Italy, Austria, Belgium, Luxembourg, Switzerland, Monaco, and the Netherlands became the founding members of FISU and entrusted the presidency to the Luxembourger Paul Schleimer.

 

 

It was here FISU announced its mission: “To promote the cultural aspect of the student body from all countries, to exchange the experiences of university sport, to organise international university meetings and to spread the moral values of sport.”

 

FISU accomplished one of its aims in 1957 when the French National Union of Students organised the World University Games in Paris, reuniting students from across eastern and western Europe under one roof of the athletes’ village.

 

Even with the vestiges of time, one can hardly overstate the importance of the first post-war edition of the World University Games. While the event may have changed two years later in Torino, Italy, from the meet in Paris arose the desire for a universal event where student-athletes from all over the world could participate. This led to Torino, Italy, hosting the 1959 event, and since then, FISU has occupied a unique role in enabling and developing international university sport.

 

The 1959 games were baptised the Universiade, a term that endures today, through 30 summer editions and 29 winter events. The distinctive ‘U’ logo surrounded by stars was unveiled, and a FISU flag bearing this logo began its journey around the world. The Universiade in Torino was a success for the local organising committee, as well as for the man who was to change the future of the university sports movement: Dr. Primo Nebiolo. For nearly forty years, the long jumper from Torino led the international university sports movement.

 

Today, FISU plays homage to these sporting roots by lighting the Universiade torch before each edition, from the eternal FISU Flame that burns bright inside the courtyard of the Centro Universitario Sportivo di Torino.

 The Universiade Cauldron rests inside the courtyard of the Centro Universitario Sportivo di Torino. Now before each edition of the Universiade, the torch is lit here as the start of the Universiade Flame Relay.

» **Data section**
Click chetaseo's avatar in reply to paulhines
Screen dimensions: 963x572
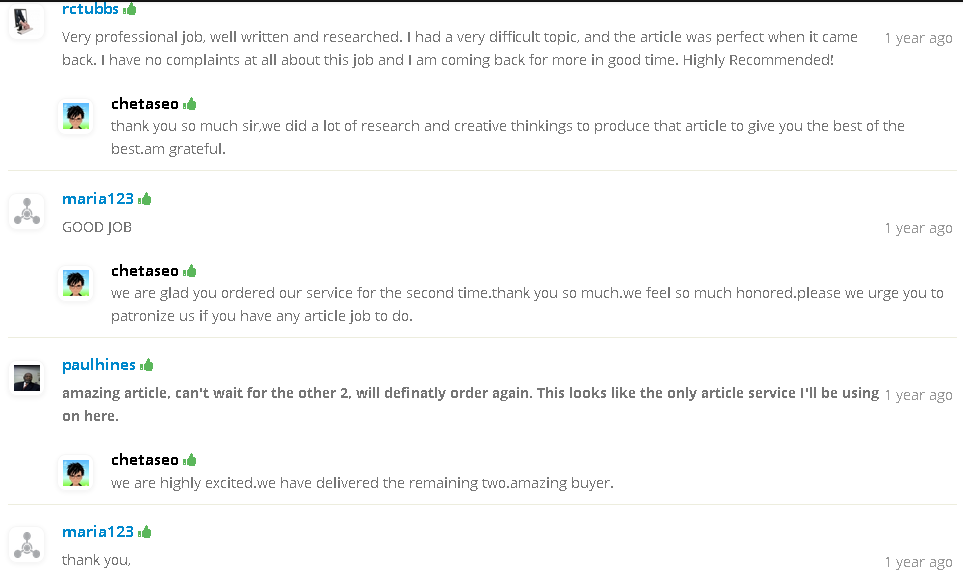(x=76, y=472)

» **Problem A**
List the countries that the FISU history passage names as founding members of FISU.
» **Problem B**
According to the FISU history passage, what led to Torino, Italy, hosting the 1959 World University Games?
» **Problem C**
Reproduce everything in the FISU history passage from "FISU accomplished one" down to "international university sport.".
Rely only on the passage about FISU's history, not on the material.

» **Correct answer A**
Italy, Austria, Belgium, Luxembourg, Switzerland, Monaco, and the Netherlands

» **Correct answer B**
The 1957 meet in Paris gave rise to a desire for a universal event in which student-athletes from all over the world could take part. That desire led to Torino hosting the 1959 event.

» **Correct answer C**
FISU accomplished one of its aims in 1957 when the French National Union of Students organised the World University Games in Paris, reuniting students from across eastern and western Europe under one roof of the athletes’ village.

 

Even with the vestiges of time, one can hardly overstate the importance of the first post-war edition of the World University Games. While the event may have changed two years later in Torino, Italy, from the meet in Paris arose the desire for a universal event where student-athletes from all over the world could participate. This led to Torino, Italy, hosting the 1959 event, and since then, FISU has occupied a unique role in enabling and developing international university sport.